- Sentiment analysis is the process of determining whether a piece of writing is positive, negative or neutral.
- In this project I have demondtrated how various Machine Learning and Deep Learning models can be used for sentiment analysis.
-
The dataset used is "Sentiment Labelled Sentences Dataset", from the UC Irvine Machine Learning Repository.
-
The sentences come from three different websites/fields:
- amazon.com
- imdb.com
- yelp.com
-
Each sentence is labelled as either 1 (for positive) or 0 (for negative).
-
For each website,tThere exist 500 positive and 500 negative sentences.
-
This dataset was created for the Paper 'From Group to Individual Labels using Deep Features', Kotzias et. al,. KDD 2015. (Please cite the paper if you want to use it :))
-
Link to the dataset is: Sentiment Labelled Sentences Data Set
-
The dataset is present in the Dataset folder.
- I have used the follwoing Machine Learning models:
- Multinomial Naive bayes
- Random Forest
- LinearSVC
- The code implementing these models is in 'modules/Sentiment_Analysis_ML.ipynb'.
- All the trained models are stored at 'models/ML'. Thereafter the models are segrated as per the dataset (Amazon, IMDB, Yelp).
- I have used the follwoing Deep Learning models:
- Feed Forward Neural Network (FFNN)
- Convolutional Neural Network (CNN)
- Recurrent Neural Network (LSTM)
- As the dataset consists of three different set of data, I have created three different implementations for each of them.
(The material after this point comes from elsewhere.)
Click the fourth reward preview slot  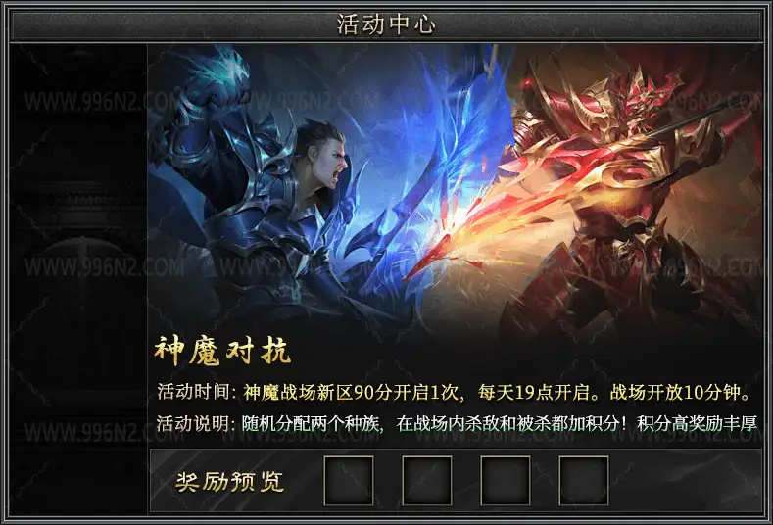[x=584, y=481]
- Amazon product Rreview Dataset ('modules/Amazon_Sentiment_Analysis_DL.ipynb')
- IMDB Movie Review Dataset ('modules/IMDB_Sentiment_Analysis_DL.ipynb')
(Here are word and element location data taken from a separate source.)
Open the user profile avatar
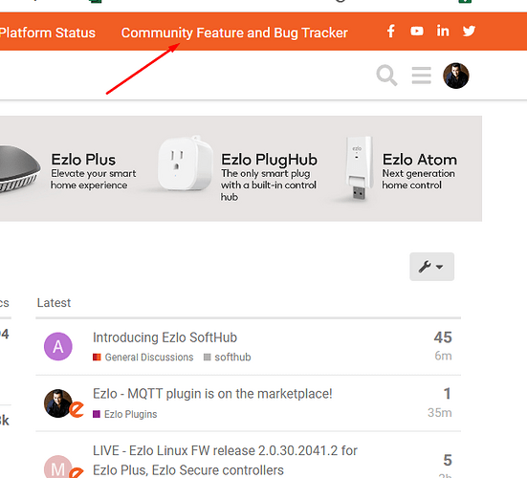Screen dimensions: 527x478 456,76
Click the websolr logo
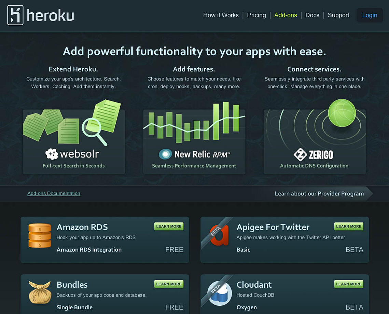This screenshot has height=314, width=389. tap(72, 154)
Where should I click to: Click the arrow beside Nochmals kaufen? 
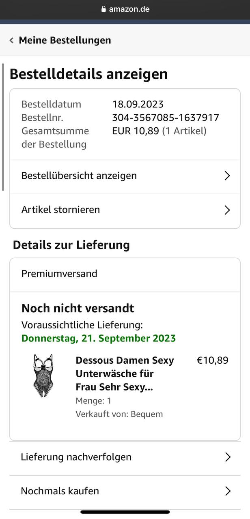[x=228, y=491]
- Yelp Restuarant Review Dataset ('modules/Yelp_Sentiment_Analysis_DL.ipynb')
- All the trained models are stored at 'models/DL'. Thereafter the models are segrated as per the dataset (Amazon, IMDB, Yelp).
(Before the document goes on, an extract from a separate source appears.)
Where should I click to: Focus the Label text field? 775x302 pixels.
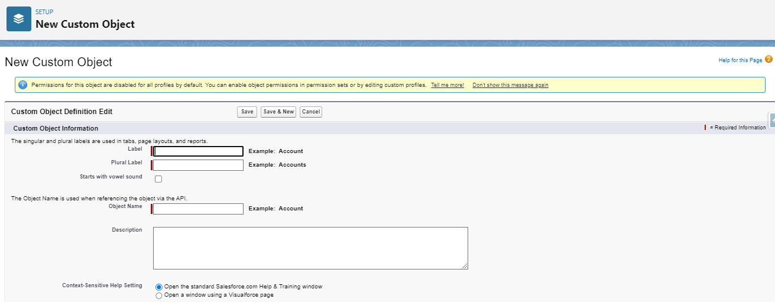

- All the Deep Learning architectures use the GloVe Word Embeddings.
- To download click here (please download them before running the code.)
- The 6 Billion words, 100 dimensional vector representation variant is used.
- The have been stored at location 'Dataset/GloVe_Word_Embeddings'
After tyring various machine learning and deep learning models, I got the following results.
Model | Amazon Reviews | IMDB Reviews | Yelp Reviews |
---|---|---|---|
Multinomial Naive Bayes | 85% | 85% | 78% |
Random Forest | 80% | 79% | 79% |
Linear SVC | 84% | 81.50% | 80% |
FFNN | 81.50% | 84% | 82% |
CNN | 87% | 85.50% | 82.50% |
LSTM | 87% | 85% | 83% |